** Begin Recorded information **

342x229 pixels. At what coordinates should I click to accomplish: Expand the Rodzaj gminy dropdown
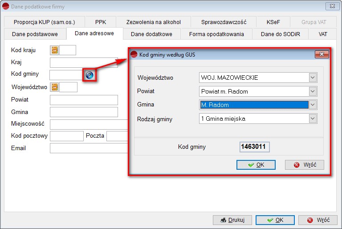tap(313, 119)
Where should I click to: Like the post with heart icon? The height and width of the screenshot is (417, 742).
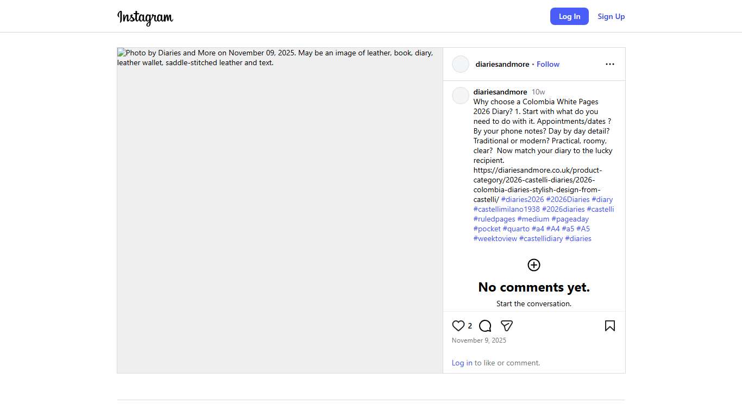point(458,326)
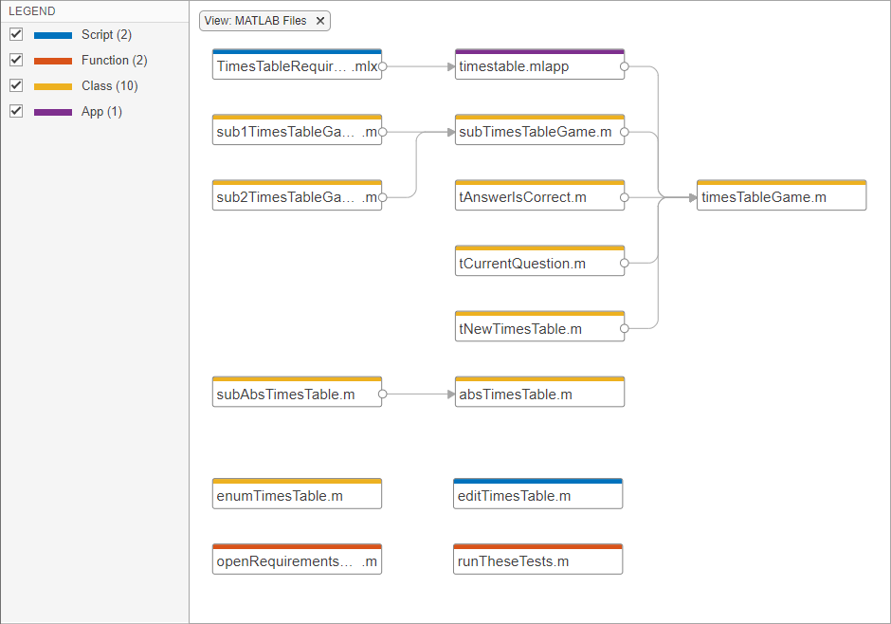Select the timesTableGame.m node
The width and height of the screenshot is (891, 624).
pos(781,197)
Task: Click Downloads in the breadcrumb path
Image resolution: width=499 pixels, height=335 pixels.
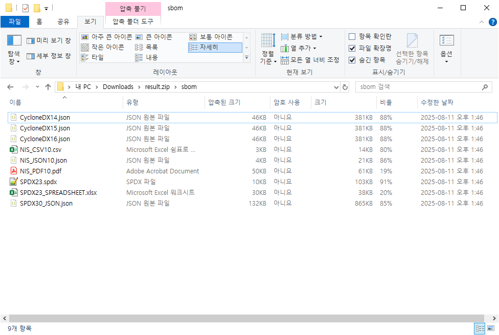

** End Recorded information **

• [Problem statement]: Present all of the data above as a numbered list, omitting any blank lines and excluding the pictures.

• [Output for this task]:
1. 342x229 pixels. At what coordinates should I click to accomplish: Expand the Rodzaj gminy dropdown
2. tap(313, 119)
3. Where should I click to: Like the post with heart icon? The height and width of the screenshot is (417, 742).
4. point(458,326)
5. Select the timesTableGame.m node
6. The width and height of the screenshot is (891, 624).
7. pos(781,197)
8. Task: Click Downloads in the breadcrumb path
9. Image resolution: width=499 pixels, height=335 pixels.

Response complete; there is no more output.